このような構成によれば、中間免震装置3の上方に位置した天井大梁6A,6Bに吊構造としたガイドレール7A〜7Dおよび吊柱8A〜8Dの下端部を中間免震装置3の下方に形成されたピット底面1E近くまで延ばすことができるので、中間免震装置3の上方に位置する部分だけでなく、中間免震装置3の下方に位置する部分の吊柱8A〜8Dを用いて鉛直方向に駐車車両を格納するために使用された多段の格納スペースを形成でき、全体として駐車可能台数を効率的に増加させることができる。
また本発明は上述の構成に加えて、中間免震装置3の上部に複数本の鉄骨柱5A〜5Dを支持固定し、各鉄骨柱5A〜5Dの上端部に井桁状の構成とした天井大梁6を固定し、各鉄骨柱5A〜5Dの下端部近傍に井桁状の構成とした剛接合大梁4を固定し、天井大梁6および剛接合大梁4の両井桁状をほぼ同心的に位置させたことを特徴とする。

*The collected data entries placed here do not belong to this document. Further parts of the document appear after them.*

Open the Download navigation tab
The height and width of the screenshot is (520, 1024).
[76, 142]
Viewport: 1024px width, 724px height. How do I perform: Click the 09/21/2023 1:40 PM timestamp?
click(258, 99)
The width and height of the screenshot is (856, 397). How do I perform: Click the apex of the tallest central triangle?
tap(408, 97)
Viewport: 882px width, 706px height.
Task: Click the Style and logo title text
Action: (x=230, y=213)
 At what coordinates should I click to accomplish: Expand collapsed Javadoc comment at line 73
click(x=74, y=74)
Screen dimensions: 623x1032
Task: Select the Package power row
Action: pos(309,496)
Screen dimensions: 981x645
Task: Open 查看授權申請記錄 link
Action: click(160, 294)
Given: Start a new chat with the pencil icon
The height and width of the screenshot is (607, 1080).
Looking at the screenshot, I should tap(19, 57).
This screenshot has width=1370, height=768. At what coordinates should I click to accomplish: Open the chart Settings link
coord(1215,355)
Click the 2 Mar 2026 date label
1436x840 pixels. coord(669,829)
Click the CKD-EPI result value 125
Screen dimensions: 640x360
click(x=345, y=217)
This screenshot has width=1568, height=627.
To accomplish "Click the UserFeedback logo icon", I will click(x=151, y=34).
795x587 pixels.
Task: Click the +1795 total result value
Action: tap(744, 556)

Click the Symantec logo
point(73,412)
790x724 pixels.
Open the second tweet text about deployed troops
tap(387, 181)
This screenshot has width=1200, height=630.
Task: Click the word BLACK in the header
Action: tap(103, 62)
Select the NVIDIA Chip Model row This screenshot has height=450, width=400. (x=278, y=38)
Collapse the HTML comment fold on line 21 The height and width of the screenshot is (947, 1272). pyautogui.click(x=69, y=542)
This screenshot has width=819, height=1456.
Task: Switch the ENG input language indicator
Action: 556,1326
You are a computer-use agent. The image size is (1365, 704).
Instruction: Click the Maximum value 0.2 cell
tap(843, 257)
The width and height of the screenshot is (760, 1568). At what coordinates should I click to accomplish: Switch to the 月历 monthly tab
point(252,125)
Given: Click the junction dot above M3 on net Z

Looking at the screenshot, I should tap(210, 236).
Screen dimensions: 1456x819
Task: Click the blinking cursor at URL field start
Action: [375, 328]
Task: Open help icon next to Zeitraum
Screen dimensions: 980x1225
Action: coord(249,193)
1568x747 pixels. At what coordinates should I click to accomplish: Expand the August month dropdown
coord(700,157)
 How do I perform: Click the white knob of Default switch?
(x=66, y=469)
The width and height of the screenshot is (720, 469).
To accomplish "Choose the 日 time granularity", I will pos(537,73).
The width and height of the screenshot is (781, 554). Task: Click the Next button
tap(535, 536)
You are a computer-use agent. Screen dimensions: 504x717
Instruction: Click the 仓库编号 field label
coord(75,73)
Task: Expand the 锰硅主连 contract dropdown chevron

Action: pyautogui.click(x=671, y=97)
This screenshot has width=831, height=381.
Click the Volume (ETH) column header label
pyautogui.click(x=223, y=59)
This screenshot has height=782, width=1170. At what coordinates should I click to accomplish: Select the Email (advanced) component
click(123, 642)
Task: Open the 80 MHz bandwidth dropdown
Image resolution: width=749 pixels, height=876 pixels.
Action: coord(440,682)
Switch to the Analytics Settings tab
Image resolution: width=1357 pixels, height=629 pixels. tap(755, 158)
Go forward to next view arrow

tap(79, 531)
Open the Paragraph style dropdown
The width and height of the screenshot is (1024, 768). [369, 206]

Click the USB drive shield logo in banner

このような構成によれば、中間免震装置3の上方だけでなく中間免震装置3の下方にまで延ばしたガイドレール7A〜7Dおよび吊柱8A〜8Dを使用しても、剛接合大梁4を利用して垂直方向に大きくした機械駐車装置側の地震時における水平変位量を簡単な構成で抑制しながら、天井大梁6A,6Bに吊構造としたガイドレール7A〜7Dおよび吊柱8A〜8Dをそのまま剛接合大梁4を通過させて、中間免震装置3の上方に位置する部分だけでなく、中間免震装置3の下方に位置する部分にも鉛直方向に駐車車両を格納するために使用された多段の格納スペースを簡単に効率的に形成することができる。
また本発明は上述の構成に加えて、天井大梁6A,6Bとガイドレール7A〜7Dおよび吊柱8A〜8Dの連結固定部の近傍に、本体建物1の内壁近傍に配置して天井大梁6A〜6Dと各鉄骨柱5A〜5Dを結合して補強するために上部つなぎ梁12Aと、下部つなぎ梁12Bと、上部つなぎ梁12Aおよび下部つなぎ梁12B間を結合するブレース13を設け、ブレース13の内側にも駐車スペースを形成したことを特徴とする。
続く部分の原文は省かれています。